The structures of several bacterial AA10 LPMOs have been solved, revealing common structural attributes that affect activity . The first LPMO structure to be solved was the chitinolytic LPMO SmCBP21 and more recently several bacterial LPMOs acting on cellulose have been investigated [8, 17, 18]. These structures share a common immunoglobulin-like β-sandwich core fold, a flat binding surface, and a conserved N-terminal histidine. These conserved structural features are similar for LPMOs active on a range of insoluble substrates including chitin, indicating a common strategy for binding and active site positioning. The planar binding surface contains conserved polar residues, which function in binding to planar carbohydrate substrates. The structurally conserved copper coordination site positions the copper atom in proximity to the scissile carbohydrate bond and preserves the correct copper redox state . The domain architecture of LPMOs is also shared across species, often with the LPMO catalytic domain (always at the N terminus due to the absolutely conserved N-terminal histidine involved in copper chelation) alone or attached to a binding domain.
In this work, we report an additional bacterial AA10 LPMO structure, AA10A from Thermobifida fusca, obtained using X-ray diffraction. The activity of TfAA10A (formerly E7) has received considerable attention recently [12, 13]. To explore the mechanism used by LPMOs to bind and perform oxidative cleavage of crystalline substrates, we characterized TfAA10A surface residue mutants and TfAA10B domain truncations. The results obtained indicate that both polar and aromatic residues on the surface play critical roles for binding and activity; and that the CBM2 domain contributes significantly to TfAA10B binding and activity.

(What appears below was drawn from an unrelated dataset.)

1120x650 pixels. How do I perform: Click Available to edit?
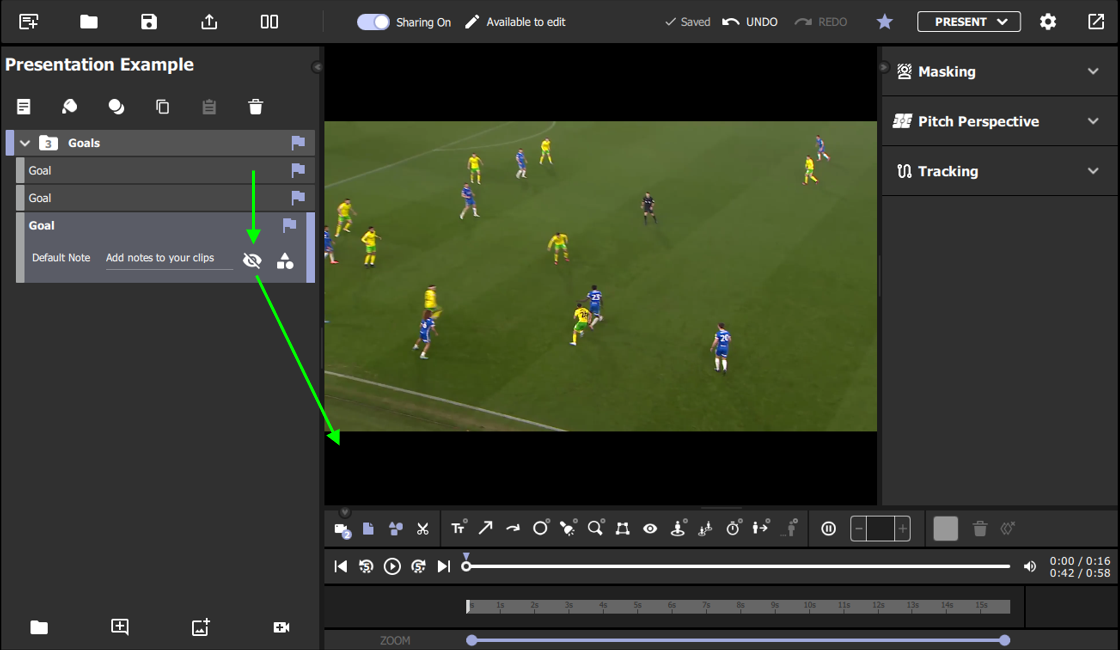[x=524, y=21]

TfAA10A and TfAA10B (formerly E7 and E8) were cloned in pET26b+ to replace the endogenous signal peptide with the PelB leader sequence. Mutants of TfAA10A and TfAA10B were created using the QuickChange II XL Site-Directed Mutagenesis Kit (Agilent), following established protocols. The TfAA10B domain deletion construct was made by introducing a HindIII cut site to replace the X1 domain with a two residue (LE) linker sequence. All construct sequences were validated, expressed, and purified using established protocols . Concentration of purified proteins was determined at OD280 using a calculated extinction coefficients [AA10A: 3.2461 (mg/mL)-1 cm-1; AA10B: 2.2488 (mg/mL)-1 cm-1] and samples were stored at − 80 °C.

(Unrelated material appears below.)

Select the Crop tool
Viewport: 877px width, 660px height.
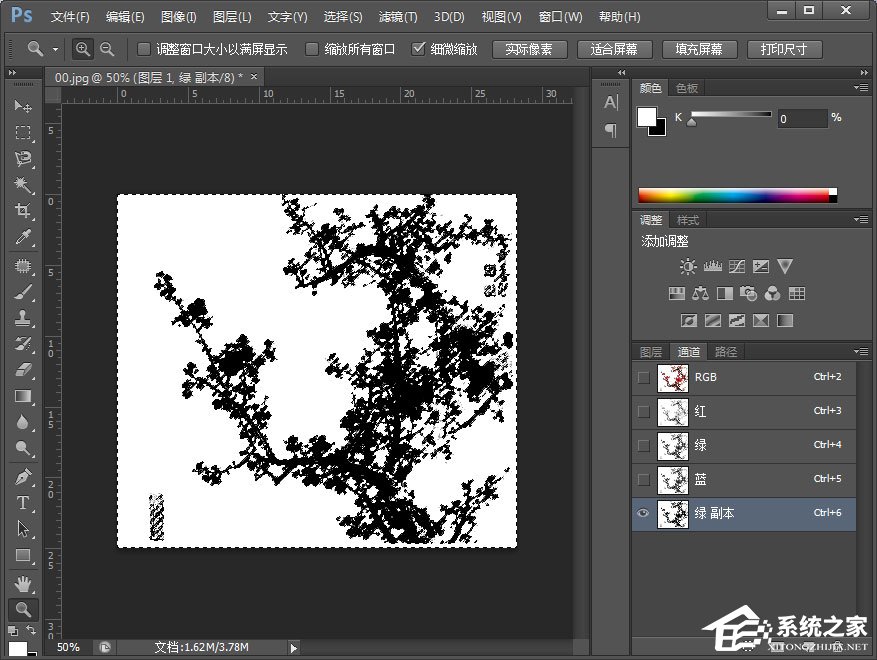[22, 211]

TfAA10A crystals were initially obtained using sitting drop vapor diffusion and a 96-well plate with Crystal Screen HT from Hampton Research (Aliso Viejo, CA). Reservoirs contained 50 µL of well solution and drops had 0.2 µL of well solution and 0.2 µL of protein solution. A Phoenix crystallization robot (Art Robbins Instruments, Sunnyvale, CA) was used for setting up the screens. The best crystals were grown at 20 °C with 0.1 M Sodium acetate trihydrate pH 4.6, 20% v/v 2-Propanol and 0.2 M Calcium chloride dihydrate as the well solution. The protein solution that was used for crystallization contained 8.5 mg/mL of protein in 20 mM HEPES pH 7.5, 100 mM NaCl, 5% glycerol and 5% ethylene glycol.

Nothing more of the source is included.